**What to work on:** Transcribe the lines that start with the line containing "Task: Click the" and run through the line containing "Action: (167, 317)", with both of those lines included. Leave the pictures out of your answer.

**Material supplied:**
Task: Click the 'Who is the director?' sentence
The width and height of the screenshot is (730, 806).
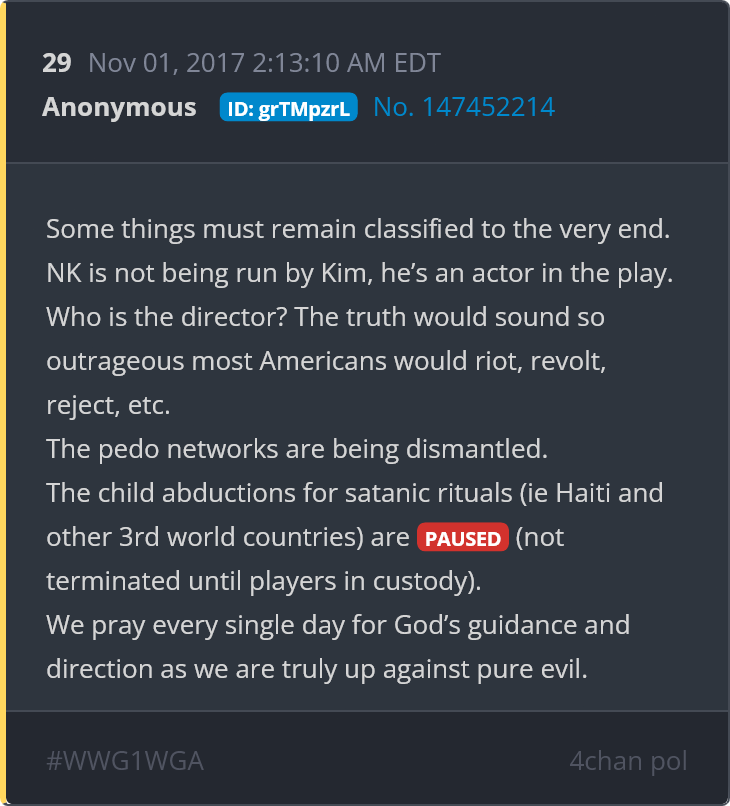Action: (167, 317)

==

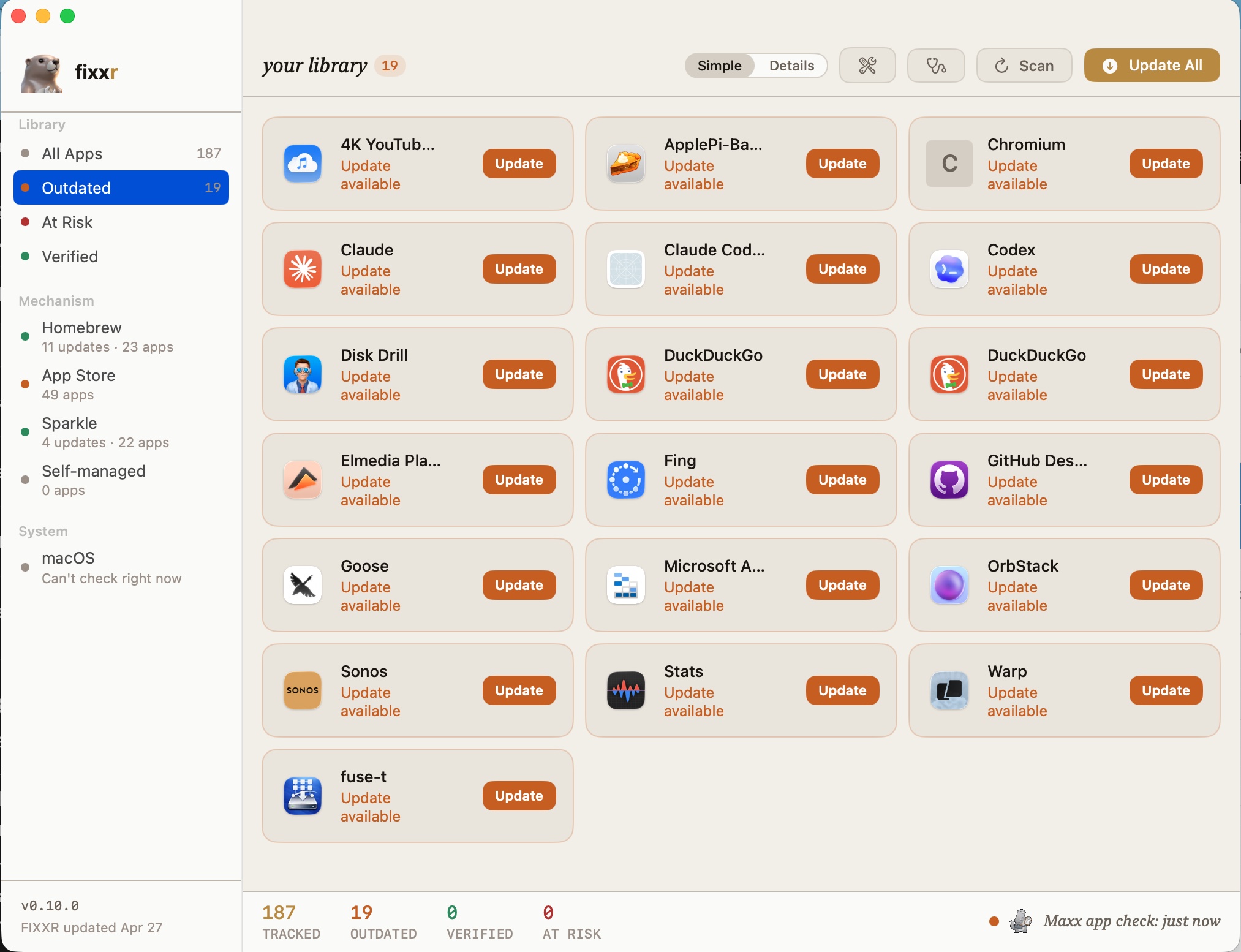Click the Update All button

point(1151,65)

==

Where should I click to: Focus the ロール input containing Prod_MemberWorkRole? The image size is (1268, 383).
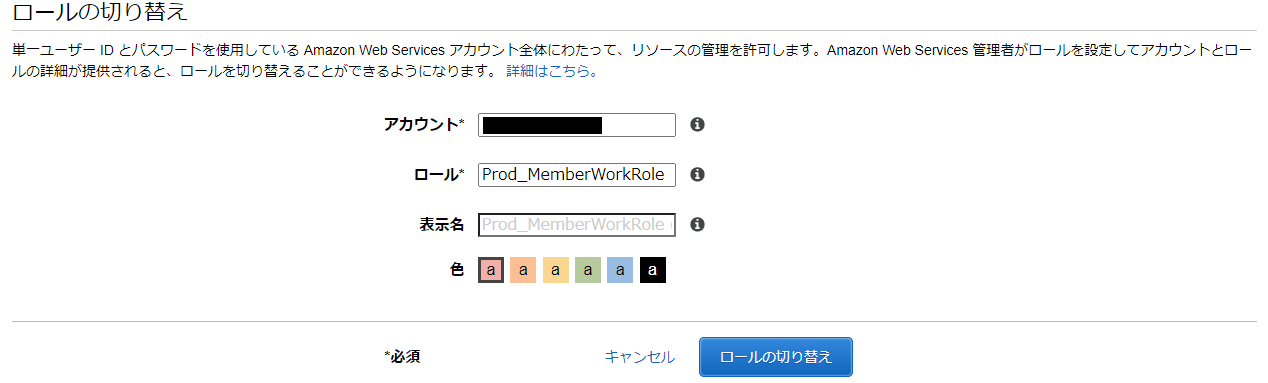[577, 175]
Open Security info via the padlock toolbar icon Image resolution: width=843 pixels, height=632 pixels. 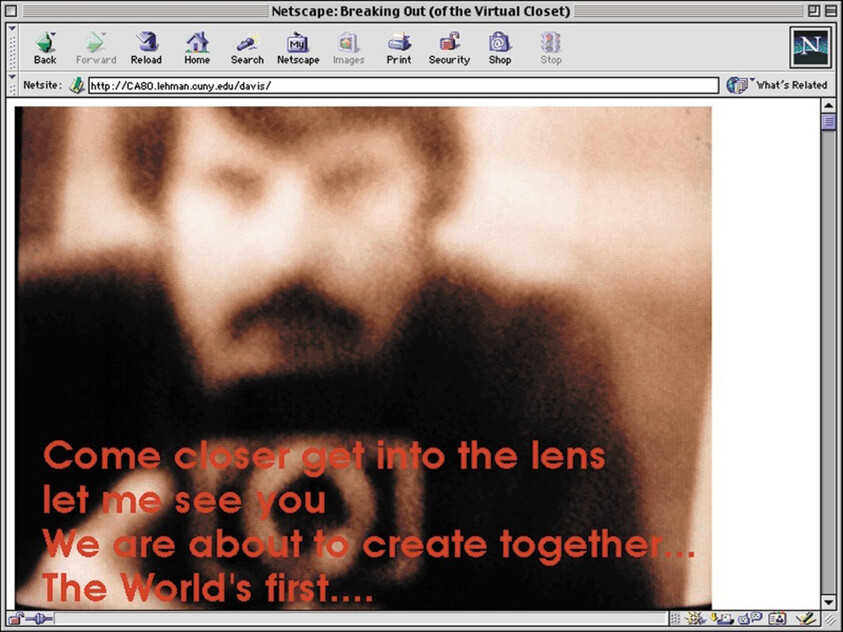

**Result:**
Task: Click the 'Who is the director?' sentence
The width and height of the screenshot is (730, 806).
Action: (167, 317)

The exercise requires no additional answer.